Balagan – often the first word people learn after moving to Israel, balagan means “mess” or “disorder”. “It was a balagan in the supermarket”.
Yesh! –in official Hebrew, yesh simply means “there is”. However, its colloquial use is akin to saying “yes!” or “wohoo!” such as when your team scores a goal.
And there are some Arabic words that are now part of the Hebrew vernacular, like Achla – an adjective meaning “great” or “superb,” and Yala, which means, yala. Let’s get on with it.
And finally, there is the ubiquitous Nu. Another Yiddish based word, nucan be heard in almost every conversation in Israel. It’s used to mean ‘come on’, e.g. ‘Nu, what are we waiting for?’ It’s also used to mean ‘spit it out’ when someone is taking a while to get to the point.
Nu has so many nu-ances that it’s a language unto itself. Here’s a conversation that could take place with just that word:
"Nu?” says Farber
"Nu," says Lipshitz
"Nu!" says Farber
"Nu??" says Lipshitz
"Nu?!!" says Farber
"Alright, already!” says Lipshitz. “Monday I'll send the check!"
Here's the translation:
"Nu?” says Farber “I want the gelt you owe me already. So when?”
"Nu," says Lipshitz “I need a reminder?”
"Nu!" says Farber “Obviously, as I haven’t seen a nickel!”
"Nu??" says Lipshitz “So you’re calling me a thief??”
"Nu?!!" says Farber “Well what would you call it if I owed you for six months?!!”
"Alright, already!” says Lipshitz.
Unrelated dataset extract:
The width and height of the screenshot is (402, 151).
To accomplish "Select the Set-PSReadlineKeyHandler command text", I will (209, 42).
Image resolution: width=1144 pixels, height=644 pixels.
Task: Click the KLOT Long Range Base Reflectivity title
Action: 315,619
Monday I'll send the check!"
Jews in the Kurdish region of Iran spoke Jewish Neo-Aramaic. Here's a Rosh Hashanah greeting in the Sanandaj dialect, also known as Hulaulá.
Shatakhún brikhtá hawyá
שתוכון בריכתא הויא
Your year blessed be
Romaniote Jews, centered in Ioannina but found in several locations throughout Greece, spoke Jewish varieties of Greek. Here's a modern Judeo-Greek new year’s greeting:
Chronia polla, kai kali chronia
Many years and good years
Bukharian, also known as Judeo-Tajik or Bukhori, is a language in the Persian family originally spoken by the Jewish communities of Tajikistan and Uzbekistan. A Bukharian Rosh Hashanah greeting:
Soli nav mo(bo)rak boshad
סאָלי נוו מבּאָרךּ בּאָשד
Соли нав муборак бошад
Have a blessed new year.
Jews in Iran spoke various regional languages from the Median language family, such as Judeo-Yazdi, Judeo-Kashani, and Judeo-Isfahani. In the 20th century, most acquired standard Persian, but they continued to use influences from their previous languages, especially Hebrew words. Here's a Rosh Hashanah greeting sequence from the Tehran Jewish community in the late 20th century.
Moadim shālom; [Response:] sad sāl be sālhāye khoob
Times of peace; 100 years of good years
Sounds good to me!
As Cynthia Ozick put it, “History is linked to heritage, and heritage—preeminently its expression in language—is what most particularly defines a civilization.”
Or, in the immortal words of Aunt Betty, “Do you speak Jewish?”
Now you do. And with all due respect to the Baal Shem Tov, it’s not enough just to take out your shepherd’s whistle. Authentic prayer can take all forms. But Judaism is a highly literate faith. We are the people of the book. To water that down and to lose our literacy would be – to use another Jewish term, a great Shanda.
We rightly bemoan the banning and burning of books. But how much better is it if we collectively forfeit our library cards? How much better is it if our books remain unopened, we allow our Jewishness to grow rusty and never pass it on to the next generation?
“Vshinantam lvanecha, vdibarta bam” These words shall be in your heart, and You shall repeat them to your children and speak of them.”
That’s from the Sh’ma, the very first prayer we learn and the last one we say before we die.
Baruch Sheemar V’haya ha-olam. Blessed is the one who speaks, and worlds come into being.
So, nu, let’s resolve to speak more Jewish this year – and that means to speak more Jewish. Let’s make our Aunt Bettys burst with pride. Let’s make them Verklempt. And through that, let’s discover our common language, shared throughout the annals of civilization.
There is no time to waste. Yala – let’s get on with it.